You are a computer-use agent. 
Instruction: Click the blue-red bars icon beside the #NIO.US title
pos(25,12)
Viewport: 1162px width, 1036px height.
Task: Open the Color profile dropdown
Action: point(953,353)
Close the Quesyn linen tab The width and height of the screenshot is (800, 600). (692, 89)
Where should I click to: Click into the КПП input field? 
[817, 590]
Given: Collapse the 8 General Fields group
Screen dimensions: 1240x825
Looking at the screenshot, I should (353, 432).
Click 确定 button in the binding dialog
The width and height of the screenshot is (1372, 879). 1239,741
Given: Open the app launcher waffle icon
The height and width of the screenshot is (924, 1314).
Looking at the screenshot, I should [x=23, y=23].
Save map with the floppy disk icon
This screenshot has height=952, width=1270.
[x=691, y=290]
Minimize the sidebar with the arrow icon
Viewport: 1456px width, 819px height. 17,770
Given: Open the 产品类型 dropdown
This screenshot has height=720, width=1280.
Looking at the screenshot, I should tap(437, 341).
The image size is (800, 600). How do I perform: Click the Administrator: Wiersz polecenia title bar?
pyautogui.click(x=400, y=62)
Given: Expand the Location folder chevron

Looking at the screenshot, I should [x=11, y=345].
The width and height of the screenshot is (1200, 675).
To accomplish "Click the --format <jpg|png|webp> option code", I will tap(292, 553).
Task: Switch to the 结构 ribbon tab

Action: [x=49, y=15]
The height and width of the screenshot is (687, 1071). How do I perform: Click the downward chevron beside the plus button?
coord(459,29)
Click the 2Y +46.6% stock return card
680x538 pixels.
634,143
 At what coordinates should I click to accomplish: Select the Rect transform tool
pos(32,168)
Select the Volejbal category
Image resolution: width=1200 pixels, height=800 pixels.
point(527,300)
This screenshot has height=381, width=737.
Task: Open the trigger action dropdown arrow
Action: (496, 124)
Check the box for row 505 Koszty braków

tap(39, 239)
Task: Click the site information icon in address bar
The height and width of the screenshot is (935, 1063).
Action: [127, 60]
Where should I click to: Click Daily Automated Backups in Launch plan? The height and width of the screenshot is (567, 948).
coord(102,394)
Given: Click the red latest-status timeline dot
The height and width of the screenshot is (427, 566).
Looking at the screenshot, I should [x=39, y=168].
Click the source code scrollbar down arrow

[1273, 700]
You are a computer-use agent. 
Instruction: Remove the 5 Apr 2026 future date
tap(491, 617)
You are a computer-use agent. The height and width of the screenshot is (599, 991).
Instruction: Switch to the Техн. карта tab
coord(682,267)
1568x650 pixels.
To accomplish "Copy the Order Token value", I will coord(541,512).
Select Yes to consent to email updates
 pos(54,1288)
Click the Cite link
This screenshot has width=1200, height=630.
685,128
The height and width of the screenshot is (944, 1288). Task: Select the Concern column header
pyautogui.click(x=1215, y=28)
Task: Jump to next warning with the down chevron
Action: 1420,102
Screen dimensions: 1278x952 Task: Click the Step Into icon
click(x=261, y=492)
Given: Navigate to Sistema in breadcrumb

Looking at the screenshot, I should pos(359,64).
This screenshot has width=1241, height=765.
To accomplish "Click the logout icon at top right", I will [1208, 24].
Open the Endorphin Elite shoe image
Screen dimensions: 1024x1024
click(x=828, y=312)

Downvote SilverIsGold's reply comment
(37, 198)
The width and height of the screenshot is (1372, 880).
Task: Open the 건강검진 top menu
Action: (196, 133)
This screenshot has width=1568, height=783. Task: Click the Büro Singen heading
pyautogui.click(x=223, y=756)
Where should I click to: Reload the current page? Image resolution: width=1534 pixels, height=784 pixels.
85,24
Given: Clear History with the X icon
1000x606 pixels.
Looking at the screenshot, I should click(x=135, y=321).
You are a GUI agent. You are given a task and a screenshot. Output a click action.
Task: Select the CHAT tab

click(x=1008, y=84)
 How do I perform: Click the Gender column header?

> Requirements:
Render the lines from the line containing "Given: Click the" up to and including the line containing "Action: (196, 133)" as a Markdown table with the columns Number and Text, omitting blank lines.

> Reply:
| Number | Text |
|---|---|
| 1 | Given: Click the red latest-status timeline dot |
| 2 | The height and width of the screenshot is (427, 566). |
| 3 | Looking at the screenshot, I should [x=39, y=168]. |
| 4 | Click the source code scrollbar down arrow |
| 5 | [1273, 700] |
| 6 | You are a computer-use agent.  |
| 7 | Instruction: Remove the 5 Apr 2026 future date |
| 8 | tap(491, 617) |
| 9 | You are a computer-use agent. The height and width of the screenshot is (599, 991). |
| 10 | Instruction: Switch to the Техн. карта tab |
| 11 | coord(682,267) |
| 12 | 1568x650 pixels. |
| 13 | To accomplish "Copy the Order Token value", I will coord(541,512). |
| 14 | Select Yes to consent to email updates |
| 15 |  pos(54,1288) |
| 16 | Click the Cite link |
| 17 | This screenshot has width=1200, height=630. |
| 18 | 685,128 |
| 19 | The height and width of the screenshot is (944, 1288). Task: Select the Concern column header |
| 20 | pyautogui.click(x=1215, y=28) |
| 21 | Task: Jump to next warning with the down chevron |
| 22 | Action: 1420,102 |
| 23 | Screen dimensions: 1278x952 Task: Click the Step Into icon |
| 24 | click(x=261, y=492) |
| 25 | Given: Navigate to Sistema in breadcrumb |
| 26 | Looking at the screenshot, I should pos(359,64). |
| 27 | This screenshot has width=1241, height=765. |
| 28 | To accomplish "Click the logout icon at top right", I will [1208, 24]. |
| 29 | Open the Endorphin Elite shoe image |
| 30 | Screen dimensions: 1024x1024 |
| 31 | click(x=828, y=312) |
| 32 | Downvote SilverIsGold's reply comment |
| 33 | (37, 198) |
| 34 | The width and height of the screenshot is (1372, 880). |
| 35 | Task: Open the 건강검진 top menu |
| 36 | Action: (196, 133) |